La parole est à M. Jacques Mahéas.

M. Jacques Mahéas. Il s’agit d’un amendement de bon sens.

Les accords de Bercy ont prévu de consacrer le champ de la négociation dans le statut général de la fonction publique. Par ailleurs, l’obligation de négocier a été élargie aux sujets relatifs au pouvoir d’achat et aux conditions de travail. C’est cet esprit qui semble animer l’article 1er du texte que nous examinons aujourd’hui.

En effet, celui-ci prévoit que sont appelées à participer aux négociations les organisations syndicales disposant d’au moins un siège dans les organismes consultatifs au sein desquels s’exerce la participation des fonctionnaires et qui sont déterminées en fonction de l’objet et du niveau de la négociation.

Pourtant, cette disposition n’est pas suffisante. On peut tout à fait imaginer que certaines organisations syndicales puissent ne pas disposer d’un siège dans les organismes consultatifs et, dans le même temps, représenter un pourcentage non négligeable de fonctionnaires.

Or, comme l’a souligné Éric Woerth lors des débats qui se sont déroulés à l’Assemblée nationale, le Gouvernement a conduit « une réforme similaire dans le secteur privé avec la loi de rénovation de la démocratie sociale du 20 août 2008. Le présent projet de loi présente un certain parallélisme, mais aussi quelques spécificités très fortes ».

Cette loi de 2008 a notamment prévu que « sont représentatives […] les organisations syndicales catégorielles affiliées à une confédération syndicale catégorielle interprofessionnelle nationale […] qui ont recueilli au moins 10 % des suffrages exprimés au premier tour des dernières élections des titulaires au comité d’entreprise ou de la délégation unique du personnel ». Cette disposition figure à l’article L. 2122-2 du code du travail. Elle permet aux syndicats catégoriels d’être considérés comme représentatifs dès lors qu’ils obtiennent 10 % des suffrages exprimés dans le ou les collèges des personnels qu’ils ont vocation à représenter.
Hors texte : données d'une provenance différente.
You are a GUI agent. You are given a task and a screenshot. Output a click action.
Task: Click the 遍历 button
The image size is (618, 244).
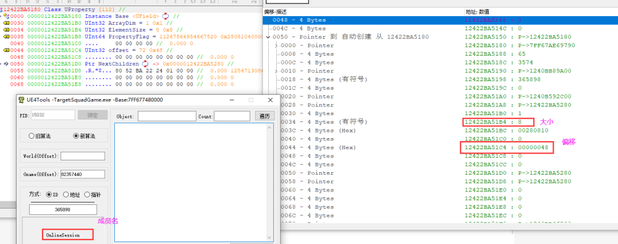click(265, 116)
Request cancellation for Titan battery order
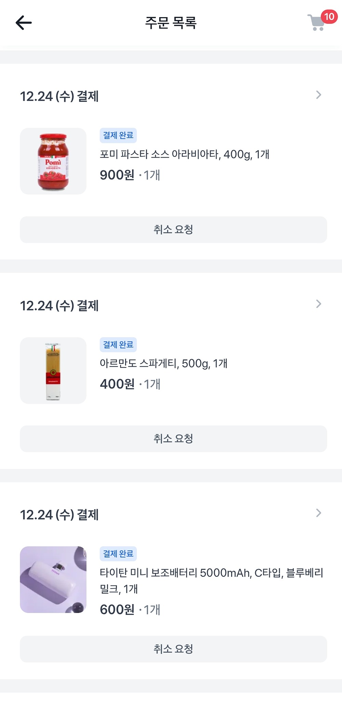The image size is (342, 711). (173, 649)

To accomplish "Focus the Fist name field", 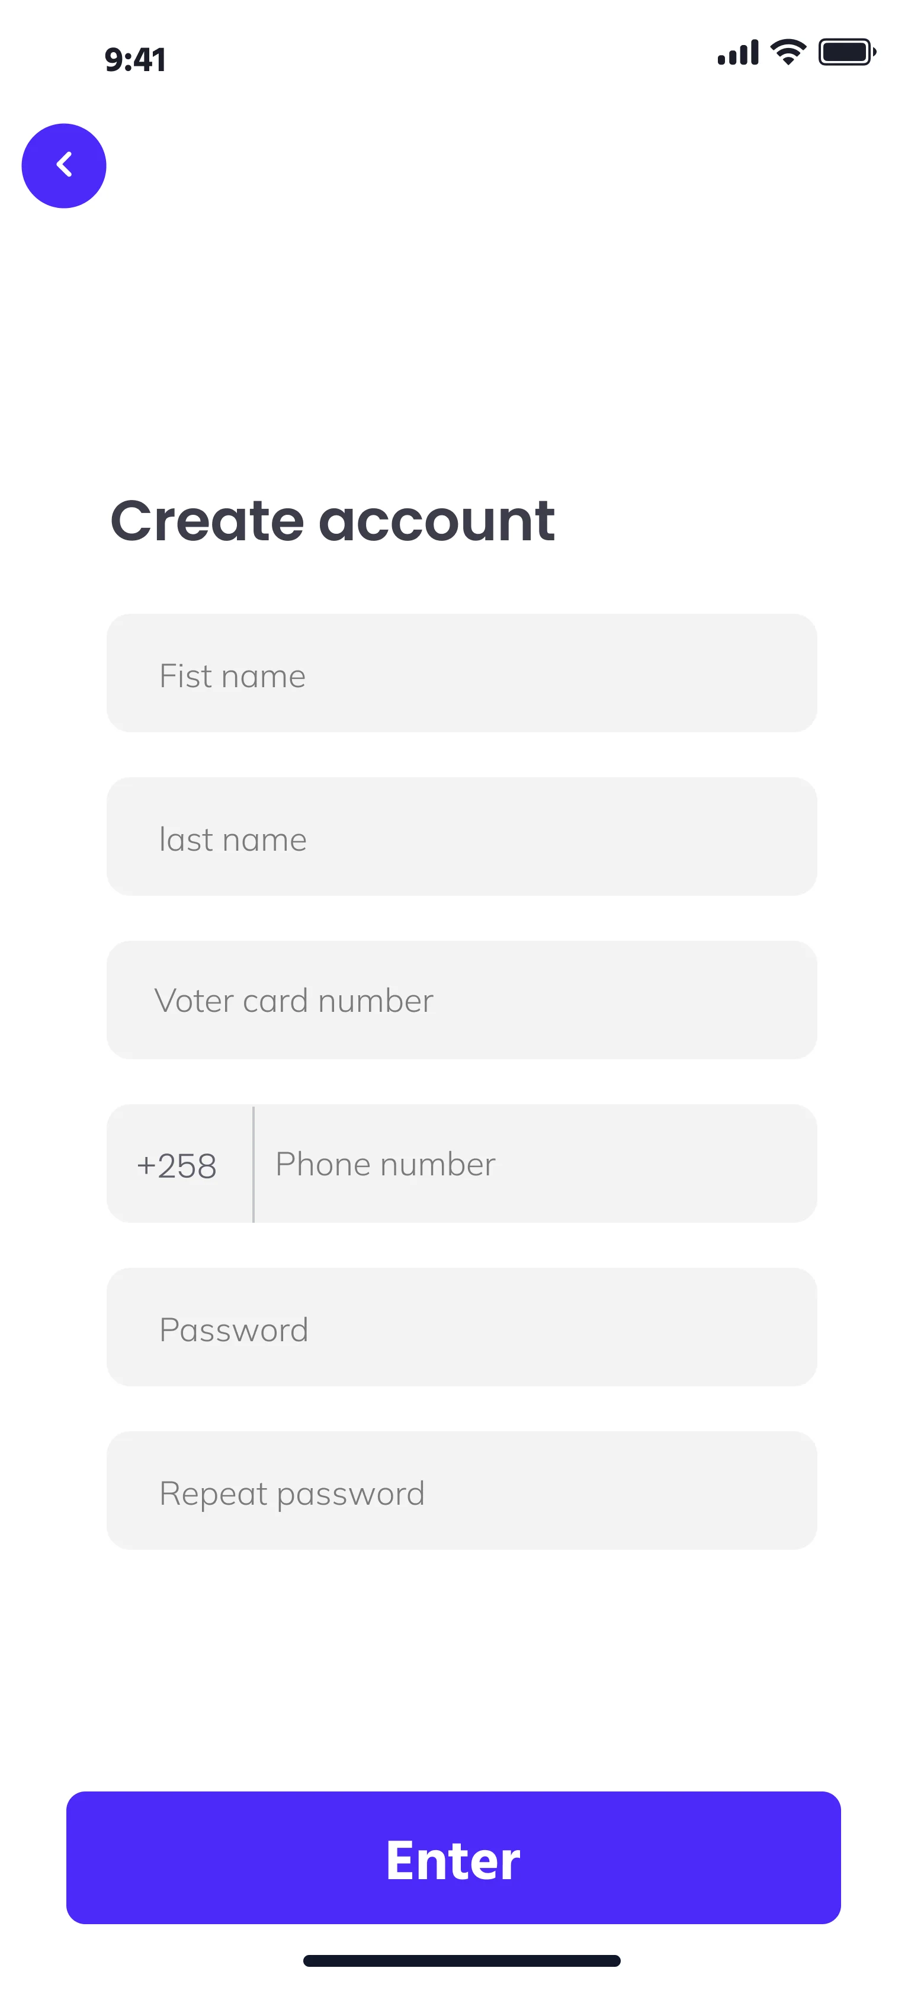I will coord(461,674).
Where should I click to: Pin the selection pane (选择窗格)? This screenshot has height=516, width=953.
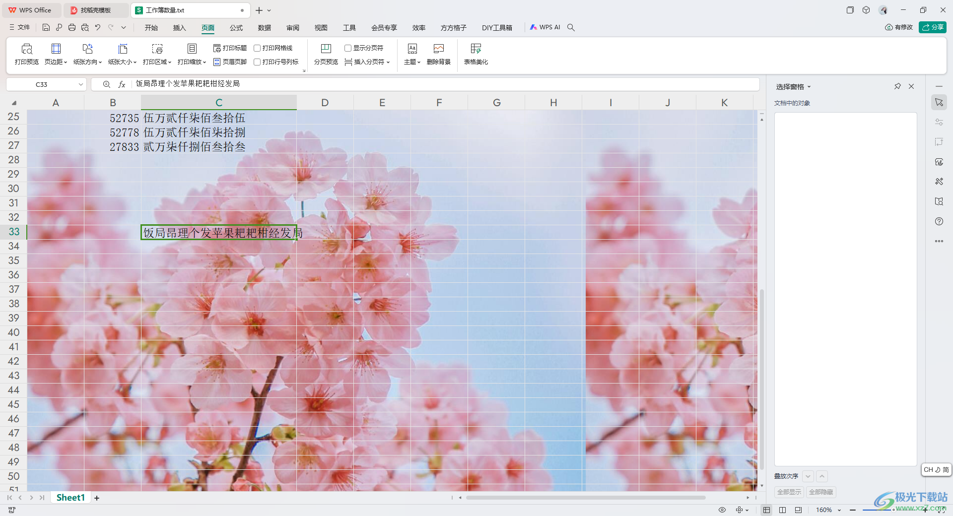pyautogui.click(x=897, y=86)
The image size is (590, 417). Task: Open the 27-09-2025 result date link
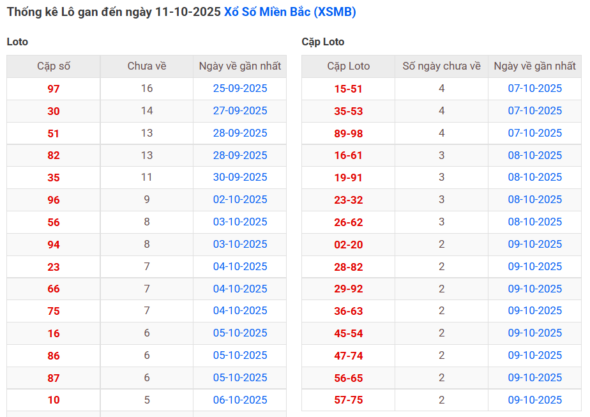240,111
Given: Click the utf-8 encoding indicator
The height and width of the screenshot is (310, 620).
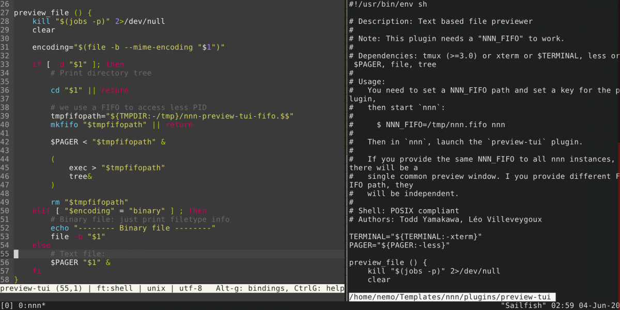Looking at the screenshot, I should [x=191, y=288].
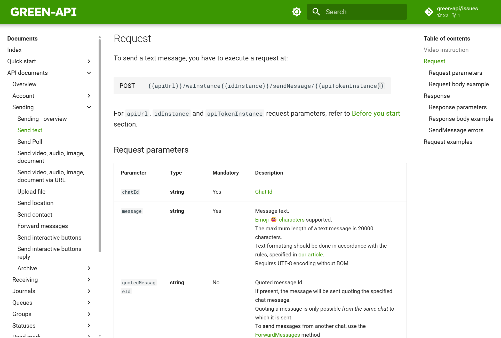Viewport: 501px width, 338px height.
Task: Open the Send Poll page
Action: (30, 142)
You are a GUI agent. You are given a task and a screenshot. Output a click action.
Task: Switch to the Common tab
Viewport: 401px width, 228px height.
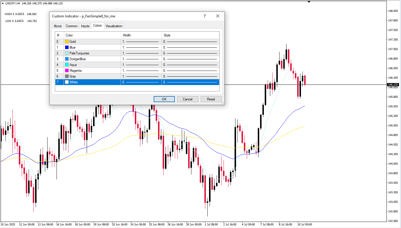pos(71,26)
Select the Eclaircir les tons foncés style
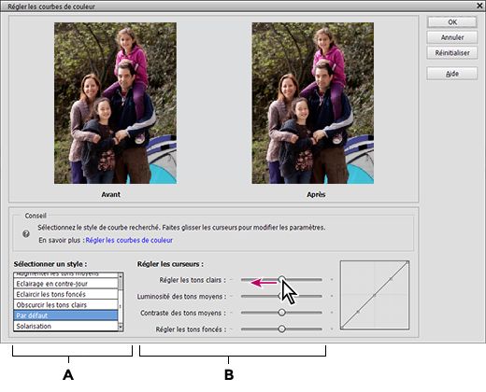Screen dimensions: 486x392 [x=65, y=294]
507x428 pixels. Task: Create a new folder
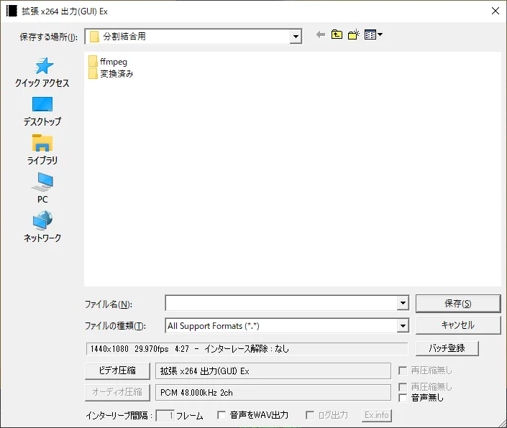coord(353,35)
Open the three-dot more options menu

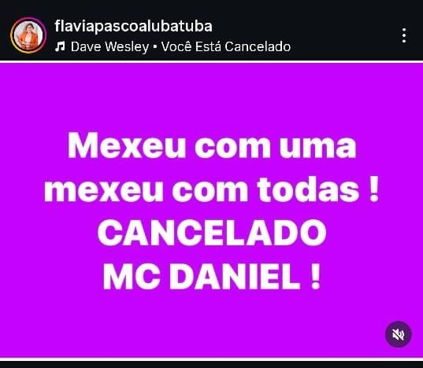tap(404, 35)
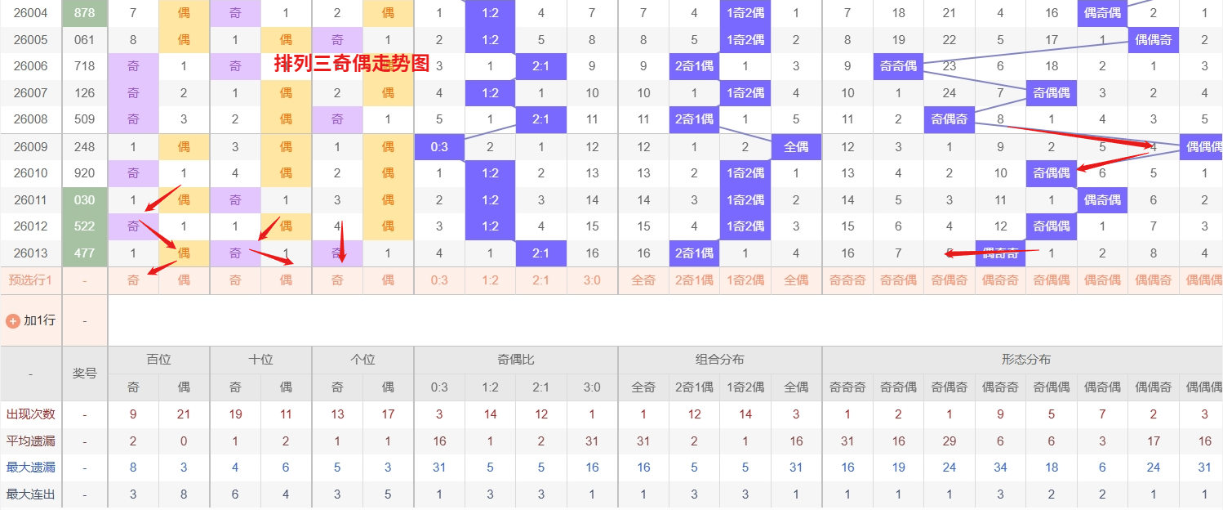This screenshot has height=510, width=1223.
Task: Click winning number 477 for issue 26013
Action: click(85, 253)
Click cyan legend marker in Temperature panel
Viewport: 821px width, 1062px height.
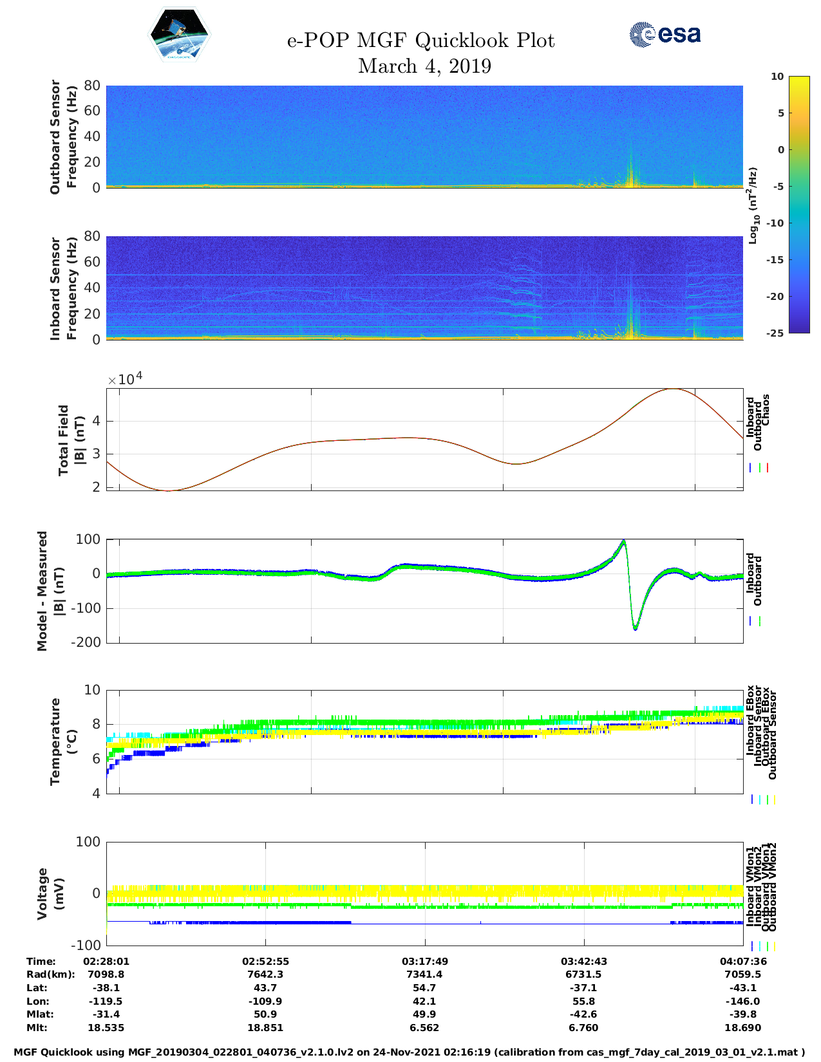click(x=760, y=799)
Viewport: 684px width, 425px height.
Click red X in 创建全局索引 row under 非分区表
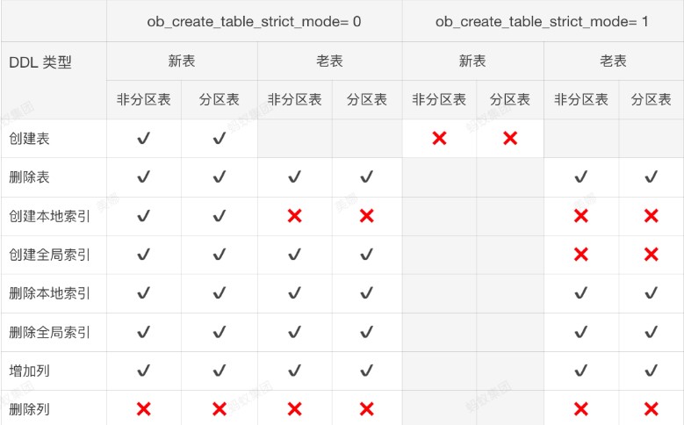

L’amendement prévoit que les organisations syndicales qui ont recueilli aux dernières élections professionnelles au moins 10 % des suffrages exprimés peuvent participer aux négociations.

La position du rapporteur de ce projet de loi à l’Assemblée nationale n’est pas satisfaisante, bien qu’elle semble avoir évolué. Il a en effet affirmé que, « dans la fonction publique, les sièges seront répartis de manière strictement proportionnelle, sans seuil. Cela permettra à des organisations ayant obtenu moins de 10 % des voix d’être représentées ». Mais il s’agit ici non pas des conditions de représentation des organisations syndicales mais de la participation à la négociation.

D’ailleurs, le ministre lui-même a dit : « ma réponse est défavorable, mais avec une ouverture ». Or nous avons compris ce matin en commission des lois que cette réponse était peut-être liée à un autre amendement, qui aurait reçu un avis assez favorable.

Je vous invite donc, mes chers collègues, à vous saisir de l’opportunité qui vous est donnée et à voter cet amendement.

Mme la présidente. Quel est l’avis de la commission ?

M. Jean-Pierre Vial, rapporteur. J’essaie de comprendre les allusions de notre collègue, qui a évoqué très longuement la représentation catégorielle.

Tout d’abord, cet amendement est formellement contraire aux accords de Bercy, qui ont prévu la participation des organisations aux différents niveaux de négociation par référence à leur présence dans l’instance consultative du niveau.

Mais sans doute faut-il également réfléchir au pourcentage qui est proposé. L’étude, plus précise que les chiffres, montre que ce seuil entraînerait un émiettement qui irait à l’encontre des orientations des accords de Bercy, lesquelles visent justement à renforcer la représentation des organisations syndicales.

La commission a donc émis un avis défavorable sur cet amendement.